● WRITTEN TASK: Format the following lines as a JSON list of strings, one string per line, skipping blank lines.

Collected data:
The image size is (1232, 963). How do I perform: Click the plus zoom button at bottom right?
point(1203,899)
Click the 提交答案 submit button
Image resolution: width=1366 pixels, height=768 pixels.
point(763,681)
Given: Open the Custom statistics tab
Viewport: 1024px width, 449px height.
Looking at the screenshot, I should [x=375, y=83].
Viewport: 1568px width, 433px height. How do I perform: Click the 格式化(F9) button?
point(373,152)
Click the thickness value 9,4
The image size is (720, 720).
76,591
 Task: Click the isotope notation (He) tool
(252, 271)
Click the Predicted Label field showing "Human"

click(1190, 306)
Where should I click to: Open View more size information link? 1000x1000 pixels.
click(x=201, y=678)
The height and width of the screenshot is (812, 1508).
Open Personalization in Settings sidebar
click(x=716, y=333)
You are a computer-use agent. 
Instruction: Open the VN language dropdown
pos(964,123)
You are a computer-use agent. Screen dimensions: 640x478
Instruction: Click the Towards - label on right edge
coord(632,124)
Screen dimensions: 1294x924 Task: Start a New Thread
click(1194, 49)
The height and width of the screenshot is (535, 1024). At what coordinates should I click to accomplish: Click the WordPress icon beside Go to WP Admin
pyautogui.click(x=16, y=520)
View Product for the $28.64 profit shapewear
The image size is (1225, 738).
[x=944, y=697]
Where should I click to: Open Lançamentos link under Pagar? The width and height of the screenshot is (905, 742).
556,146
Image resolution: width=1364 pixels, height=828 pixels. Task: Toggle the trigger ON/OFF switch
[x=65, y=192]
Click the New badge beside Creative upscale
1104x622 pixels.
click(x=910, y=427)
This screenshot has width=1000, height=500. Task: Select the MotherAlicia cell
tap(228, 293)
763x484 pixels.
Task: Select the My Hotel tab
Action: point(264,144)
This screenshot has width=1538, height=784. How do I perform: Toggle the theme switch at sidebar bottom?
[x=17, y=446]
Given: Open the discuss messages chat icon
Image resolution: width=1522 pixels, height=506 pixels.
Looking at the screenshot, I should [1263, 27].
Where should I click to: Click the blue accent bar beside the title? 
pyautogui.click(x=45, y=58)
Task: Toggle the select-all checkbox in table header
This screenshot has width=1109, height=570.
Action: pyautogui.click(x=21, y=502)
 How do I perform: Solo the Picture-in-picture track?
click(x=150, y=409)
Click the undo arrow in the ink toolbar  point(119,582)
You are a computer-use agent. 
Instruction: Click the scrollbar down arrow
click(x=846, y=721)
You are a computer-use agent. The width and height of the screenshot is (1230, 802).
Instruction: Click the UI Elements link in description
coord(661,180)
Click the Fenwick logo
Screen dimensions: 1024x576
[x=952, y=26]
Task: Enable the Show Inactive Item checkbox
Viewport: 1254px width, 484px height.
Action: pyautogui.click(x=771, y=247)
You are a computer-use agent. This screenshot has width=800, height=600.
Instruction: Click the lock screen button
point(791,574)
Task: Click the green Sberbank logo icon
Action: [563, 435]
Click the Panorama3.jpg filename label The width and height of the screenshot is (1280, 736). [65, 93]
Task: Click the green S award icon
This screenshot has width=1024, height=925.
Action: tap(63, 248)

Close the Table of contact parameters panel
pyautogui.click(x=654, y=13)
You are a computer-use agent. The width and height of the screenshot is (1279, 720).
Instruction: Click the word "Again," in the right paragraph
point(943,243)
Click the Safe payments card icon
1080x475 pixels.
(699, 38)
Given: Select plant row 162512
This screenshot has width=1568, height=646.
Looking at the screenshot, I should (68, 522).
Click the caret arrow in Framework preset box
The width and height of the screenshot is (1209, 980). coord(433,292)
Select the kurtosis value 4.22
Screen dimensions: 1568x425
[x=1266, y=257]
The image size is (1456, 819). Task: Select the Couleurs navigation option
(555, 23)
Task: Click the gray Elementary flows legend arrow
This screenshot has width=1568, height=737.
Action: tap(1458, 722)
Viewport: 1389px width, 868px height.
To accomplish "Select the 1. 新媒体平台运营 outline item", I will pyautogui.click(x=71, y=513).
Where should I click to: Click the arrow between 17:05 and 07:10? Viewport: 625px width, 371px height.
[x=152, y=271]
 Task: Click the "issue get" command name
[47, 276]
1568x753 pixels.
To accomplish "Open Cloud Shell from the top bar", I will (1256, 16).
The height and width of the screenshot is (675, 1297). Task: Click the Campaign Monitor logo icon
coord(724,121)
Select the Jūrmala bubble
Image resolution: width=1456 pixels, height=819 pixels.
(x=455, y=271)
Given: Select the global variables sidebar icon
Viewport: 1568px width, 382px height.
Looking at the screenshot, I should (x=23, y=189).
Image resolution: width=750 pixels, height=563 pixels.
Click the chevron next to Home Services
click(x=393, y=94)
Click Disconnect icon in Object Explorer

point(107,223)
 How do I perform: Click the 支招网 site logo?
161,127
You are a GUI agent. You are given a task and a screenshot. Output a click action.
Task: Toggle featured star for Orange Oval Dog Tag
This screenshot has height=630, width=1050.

● SOLVED EXERCISE:
[
  "The image size is (1232, 963). How do I perform: Click the plus zoom button at bottom right?",
  "point(1203,899)",
  "Click the 提交答案 submit button",
  "Image resolution: width=1366 pixels, height=768 pixels.",
  "point(763,681)",
  "Given: Open the Custom statistics tab",
  "Viewport: 1024px width, 449px height.",
  "Looking at the screenshot, I should [x=375, y=83].",
  "Viewport: 1568px width, 433px height. How do I perform: Click the 格式化(F9) button?",
  "point(373,152)",
  "Click the thickness value 9,4",
  "The image size is (720, 720).",
  "76,591",
  " Task: Click the isotope notation (He) tool",
  "(252, 271)",
  "Click the Predicted Label field showing \"Human\"",
  "click(1190, 306)",
  "Where should I click to: Open View more size information link? 1000x1000 pixels.",
  "click(x=201, y=678)",
  "The height and width of the screenshot is (812, 1508).",
  "Open Personalization in Settings sidebar",
  "click(x=716, y=333)",
  "You are a computer-use agent. ",
  "Instruction: Open the VN language dropdown",
  "pos(964,123)",
  "You are a computer-use agent. Screen dimensions: 640x478",
  "Instruction: Click the Towards - label on right edge",
  "coord(632,124)",
  "Screen dimensions: 1294x924 Task: Start a New Thread",
  "click(1194, 49)",
  "The height and width of the screenshot is (535, 1024). At what coordinates should I click to accomplish: Click the WordPress icon beside Go to WP Admin",
  "pyautogui.click(x=16, y=520)",
  "View Product for the $28.64 profit shapewear",
  "The image size is (1225, 738).",
  "[x=944, y=697]",
  "Where should I click to: Open Lançamentos link under Pagar? The width and height of the screenshot is (905, 742).",
  "556,146",
  "Image resolution: width=1364 pixels, height=828 pixels. Task: Toggle the trigger ON/OFF switch",
  "[x=65, y=192]",
  "Click the New badge beside Creative upscale",
  "1104x622 pixels.",
  "click(x=910, y=427)",
  "This screenshot has width=1000, height=500. Task: Select the MotherAlicia cell",
  "tap(228, 293)",
  "763x484 pixels.",
  "Task: Select the My Hotel tab",
  "Action: point(264,144)",
  "This screenshot has width=1538, height=784. How do I perform: Toggle the theme switch at sidebar bottom?",
  "[x=17, y=446]",
  "Given: Open the discuss messages chat icon",
  "Image resolution: width=1522 pixels, height=506 pixels.",
  "Looking at the screenshot, I should [1263, 27].",
  "Where should I click to: Click the blue accent bar beside the title? ",
  "pyautogui.click(x=45, y=58)",
  "Task: Toggle the select-all checkbox in table header",
  "This screenshot has width=1109, height=570.",
  "Action: pyautogui.click(x=21, y=502)",
  " How do I perform: Solo the Picture-in-picture track?",
  "click(x=150, y=409)",
  "Click the undo arrow in the ink toolbar  point(119,582)",
  "You are a computer-use agent. ",
  "Instruction: Click the scrollbar down arrow",
  "click(x=846, y=721)",
  "You are a computer-use agent. The width and height of the screenshot is (1230, 802).",
  "Instruction: Click the UI Elements link in description",
  "coord(661,180)",
  "Click the Fenwick logo",
  "Screen dimensions: 1024x576",
  "[x=952, y=26]",
  "Task: Enable the Show Inactive Item checkbox",
  "Viewport: 1254px width, 484px height.",
  "Action: pyautogui.click(x=771, y=247)",
  "You are a computer-use agent. This screenshot has width=800, height=600.",
  "Instruction: Click the lock screen button",
  "point(791,574)",
  "Task: Click the green Sberbank logo icon",
  "Action: [563, 435]",
  "Click the Panorama3.jpg filename label The width and height of the screenshot is (1280, 736). [65, 93]",
  "Task: Click the green S award icon",
  "This screenshot has width=1024, height=925.",
  "Action: tap(63, 248)",
  "Close the Table of contact parameters panel",
  "pyautogui.click(x=654, y=13)",
  "You are a computer-use agent. The width and height of the screenshot is (1279, 720).",
  "Instruction: Click the word \"Again,\" in the right paragraph",
  "point(943,243)",
  "Click the Safe payments card icon",
  "1080x475 pixels.",
  "(699, 38)",
  "Given: Select plant row 162512",
  "This screenshot has width=1568, height=646.",
  "Looking at the screenshot, I should (68, 522).",
  "Click the caret arrow in Framework preset box",
  "The width and height of the screenshot is (1209, 980). coord(433,292)",
  "Select the kurtosis value 4.22",
  "Screen dimensions: 1568x425",
  "[x=1266, y=257]",
  "The image size is (1456, 819). Task: Select the Couleurs navigation option",
  "(555, 23)",
  "Task: Click the gray Elementary flows legend arrow",
  "This screenshot has width=1568, height=737.",
  "Action: tap(1458, 722)",
  "Viewport: 1389px width, 868px height.",
  "To accomplish \"Select the 1. 新媒体平台运营 outline item\", I will pyautogui.click(x=71, y=513).",
  "Where should I click to: Click the arrow between 17:05 and 07:10? Viewport: 625px width, 371px height.",
  "[x=152, y=271]",
  " Task: Click the \"issue get\" command name",
  "[47, 276]",
  "1568x753 pixels.",
  "To accomplish \"Open Cloud Shell from the top bar\", I will (1256, 16).",
  "The height and width of the screenshot is (675, 1297). Task: Click the Campaign Monitor logo icon",
  "coord(724,121)",
  "Select the Jūrmala bubble",
  "Image resolution: width=1456 pixels, height=819 pixels.",
  "(x=455, y=271)",
  "Given: Select the global variables sidebar icon",
  "Viewport: 1568px width, 382px height.",
  "Looking at the screenshot, I should (x=23, y=189).",
  "Image resolution: width=750 pixels, height=563 pixels.",
  "Click the chevron next to Home Services",
  "click(x=393, y=94)",
  "Click Disconnect icon in Object Explorer",
  "point(107,223)",
  " How do I perform: Click the 支招网 site logo?",
  "161,127",
  "You are a GUI agent. You are given a task and a screenshot. Output a click action.",
  "Task: Toggle featured star for Orange Oval Dog Tag",
  "This screenshot has height=630, width=1050."
]